Perón admiraba abiertamente a Benito Mussolini y trabajó al frente de la Secretaría de Trabajo y Seguridad Social en Argentina para implementar muchos aspectos del fascismo italiano, como el corporativismo, la autarquía y el culto al líder mesiánico. Perón se ganó también el apoyo del sindicato más importante del país, la Unión Ferroviaria, que lo proclamó "el primer obrero argentino".
Perón ya no era simplemente un oficial del ejército. Se había convertido en el líder mesiánico de la Argentina. Durante su mandato gastó las reservas de oro y divisas, redistribuyó los ingresos, recurrió a las nacionalizaciones y construyó una sociedad corporativista de clara influencia fascista. Además, expropió los ingresos del sector agroexportador para financiar la expansión masiva del gasto público, que en pocos años pasó del 25 al 42% del PIB.
En la Argentina actual, más de 20 millones de personas reciben algún tipo de transferencia por parte del Estado, ya sea en forma de empleo público, jubilaciones, subsidios o asignaciones. De casi 45 millones de habitantes, sólo siete millones trabajan en el sector privado. Siete millones que deben mantener a los 20 que viven del Estado. Aquí radica el gran problema del Estado elefantiásico: en su insostenibilidad y su inmoralidad.
Argentina no avanza porque castiga el éxito y celebra los privilegios.
Pero entendamos primero esta inmoralidad colectivista reflejada en lo que Alberto Fernández llama, con cinismo, “algo”.
“Algo” es, primero, una de las cuarentenas más duras y restrictivas del mundo. Mientras, en plena primera fase de esa cuarentena, la primera dama festejaba su cumpleaños con una celebración que, organizada por cualquier otro argentino, le habría llevado automáticamente a la cárcel.
Segundo, el caso del vacunatorio VIP en el Ministerio de Salud. Vacunatorio donde se vacunaron ellos primero y que llevó a la renuncia del ministro de Salud Ginés González García.
Tercero, que cuando nos decían “quédate en casa”, ellos recibían un salario asegurado a fin de mes (con nuestro dinero). Mientras tanto, 30.000 empresas se fundían y 70.000 cerraban para siempre.
Cuarto, que a la corrupción, la inoperancia premeditada y la inmoralidad hay que sumar que la economía está en recesión desde el año 2018, que Argentina ocupa el puesto 126 en el Indice Doing Business del Banco Mundial, que tenemos una deuda pública cercana al 90% del PBI, que tenemos una de las tasas de inflación más altas del mundo y que nadie quiere invertir en nuestro territorio.
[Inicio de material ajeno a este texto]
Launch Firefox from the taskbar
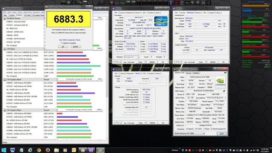 pyautogui.click(x=48, y=150)
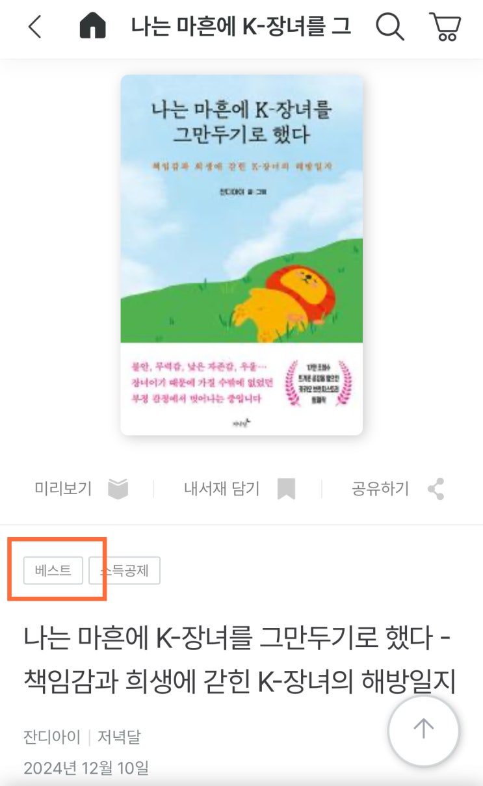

Pero todavía no nos damos cuenta del problema que nos ha encerrado en este ciclo de crisis repetidas.
No nos olvidemos de que cada aumento del gasto público va acompañado de un aumento del déficit. Luego, de la impresión de dinero por parte del Banco Central y, finalmente, de una crisis monetaria que golpea la economía nacional.
Como siempre, Argentina no puede resolver el problema del gran gobierno con más gobierno. Fernández debe recortar el gasto público. La pandemia no es excusa para la mala gestión económica. Ni para el control de los precios, la fijación de salarios, la creación de nuevas trabas y regulaciones, y, cómo no, el control de sectores como el de la energía, que nacionalizan mientras dicen que es por “el bien de todos”.
Así son los cuentos de hadas y esta es la realidad de Argentina, el reino del revés. Un país que lo tuvo todo, pero que también lo perdió todo. A veces, las advertencias vienen de esta manera. Como decía Thomas Jefferson, “el precio de la libertad es su eterna vigilancia”.